- _Brief_
Your answer is the line containing "Flights to Dallas (768, 2044)" plus every line after it to the end of the data below, transcribed exactly and with nothing else.
*** Task input
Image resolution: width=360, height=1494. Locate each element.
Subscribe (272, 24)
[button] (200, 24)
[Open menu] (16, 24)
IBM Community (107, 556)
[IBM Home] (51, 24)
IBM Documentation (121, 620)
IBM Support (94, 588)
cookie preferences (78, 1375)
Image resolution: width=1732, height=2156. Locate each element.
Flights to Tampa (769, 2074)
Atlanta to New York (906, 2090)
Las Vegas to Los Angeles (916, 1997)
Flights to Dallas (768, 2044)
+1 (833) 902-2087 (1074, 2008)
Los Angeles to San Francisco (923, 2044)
******
- _Result for this exercise_
Flights to Dallas (768, 2044)
+1 (833) 902-2087 (1074, 2008)
Los Angeles to San Francisco (923, 2044)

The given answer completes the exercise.